Copy everything from "Micro cultivation would" down to "to industrial zones." in the article on the Sechelt cannabis zoning bylaw, swapping "industrial zones" for "commercial zones".

Selected text:
┌──

Councillors were supportive of embedding those restrictions on cannabis shops into the zoning bylaws.

Director of planning Tracy Corbett also told councillors the bylaw needed changes to address “micro cultivation” and “micro production” facilities, which are now legal.  In the new bylaw, the distinction between cultivation and production is that cultivation is strictly the growing of the marijuana plants, and production can mean “cultivation, production, processing, storage, distribution, or analytical testing and research of cannabis and cannabis products.”

Micro cultivation would be allowed in the rural residential zone (RR 2), in enclosed buildings, and on ALR land. Micro production would be restricted to industrial zones.

“In all of our regulations beyond cultivation in the ALR they’re [required to be] in enclosed buildings, and instead of trying to regulate this for much larger setbacks, I’ve put in that they had to do odour control – that’s the main issue,” Corbett told councillors, adding that the Agricultural Land Commission already has very strict regulations for cannabis on ALR properties and Sechelt would “just abide by those regulations.”

The proposed setback requirements for facilities that fall under the micro production or cultivation rules would allow them to be 50 metres from residential zoned properties instead of the 100 metres required for a regular cannabis growing facility.

Coun. Matt McLean said he’d like to see the 50-metre buffer applied across the board “to enable more properties to be a cannabis production facility.”

“I’d like to welcome these businesses into our community with proper regulation and I don’t see any reason to limit it more than needed,” McLean told council before introducing a motion to have a consistent 50-metre buffer in all cases. “One hundred metres is quite a large space, so if you’re looking at putting quite a large facility [on a lot] and putting another 100 metres around that, you’re essentially prohibiting any of these facilities. So make it a little more feasible by reducing it to 50 metres, which I think is a reasonable distance.”

Coun. Alton Toth said he could not support a smaller buffer for larger facilities. “It’s only prohibiting them if they abut a residential zone… There’s no way I’d want a big industrial operation anywhere near my neighbourhood.”

Coun. Brenda Rowe agreed. “This whole entire cannabis discussion is going to be long, ongoing and challenging for lots of our community members. I think 100 metres would be totally appropriate when it butts up to a residential zone.”

Councillors rejected McLean’s proposed change and the bylaw amendments passed first reading as drafted. Coun. Tom Lamb withdrew from the discussion over a potential conflict because the regulations could impact a property he owns.

A date for the public hearing on the bylaw amendments is still to be set.

└──

Entries provided:
┌──

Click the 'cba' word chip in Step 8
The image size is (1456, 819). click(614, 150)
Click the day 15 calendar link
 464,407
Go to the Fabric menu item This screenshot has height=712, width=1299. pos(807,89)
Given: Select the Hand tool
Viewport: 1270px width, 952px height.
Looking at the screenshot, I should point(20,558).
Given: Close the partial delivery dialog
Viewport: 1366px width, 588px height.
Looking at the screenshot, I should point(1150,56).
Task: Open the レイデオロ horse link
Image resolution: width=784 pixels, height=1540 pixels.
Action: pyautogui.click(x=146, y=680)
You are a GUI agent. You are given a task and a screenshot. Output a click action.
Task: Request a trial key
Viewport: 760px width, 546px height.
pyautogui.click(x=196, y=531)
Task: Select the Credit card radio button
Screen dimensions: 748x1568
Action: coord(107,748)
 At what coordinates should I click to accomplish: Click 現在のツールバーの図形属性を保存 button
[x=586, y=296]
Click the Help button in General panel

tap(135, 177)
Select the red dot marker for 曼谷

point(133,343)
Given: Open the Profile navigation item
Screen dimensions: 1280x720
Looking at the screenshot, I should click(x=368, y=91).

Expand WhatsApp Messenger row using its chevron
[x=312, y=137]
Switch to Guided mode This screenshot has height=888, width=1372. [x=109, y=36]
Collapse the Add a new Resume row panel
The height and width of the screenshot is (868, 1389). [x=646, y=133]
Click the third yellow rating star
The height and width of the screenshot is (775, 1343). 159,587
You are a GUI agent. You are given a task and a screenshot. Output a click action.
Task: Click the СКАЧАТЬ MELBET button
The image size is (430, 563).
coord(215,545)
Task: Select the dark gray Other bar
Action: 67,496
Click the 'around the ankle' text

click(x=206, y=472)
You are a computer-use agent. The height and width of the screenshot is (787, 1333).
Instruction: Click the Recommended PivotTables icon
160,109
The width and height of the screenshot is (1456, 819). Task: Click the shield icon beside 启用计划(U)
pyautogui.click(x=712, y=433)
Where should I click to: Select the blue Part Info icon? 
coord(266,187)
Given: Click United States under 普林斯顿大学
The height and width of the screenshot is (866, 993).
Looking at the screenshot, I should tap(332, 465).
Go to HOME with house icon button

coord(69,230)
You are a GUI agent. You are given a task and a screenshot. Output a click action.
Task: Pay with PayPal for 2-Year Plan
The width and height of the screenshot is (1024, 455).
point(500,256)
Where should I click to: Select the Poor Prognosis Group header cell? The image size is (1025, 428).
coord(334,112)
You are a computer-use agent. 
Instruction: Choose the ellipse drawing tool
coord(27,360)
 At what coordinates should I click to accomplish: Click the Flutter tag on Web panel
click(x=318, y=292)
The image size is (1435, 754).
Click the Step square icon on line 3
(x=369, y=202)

└──

Final result:
Micro cultivation would be allowed in the rural residential zone (RR 2), in enclosed buildings, and on ALR land. Micro production would be restricted to commercial zones.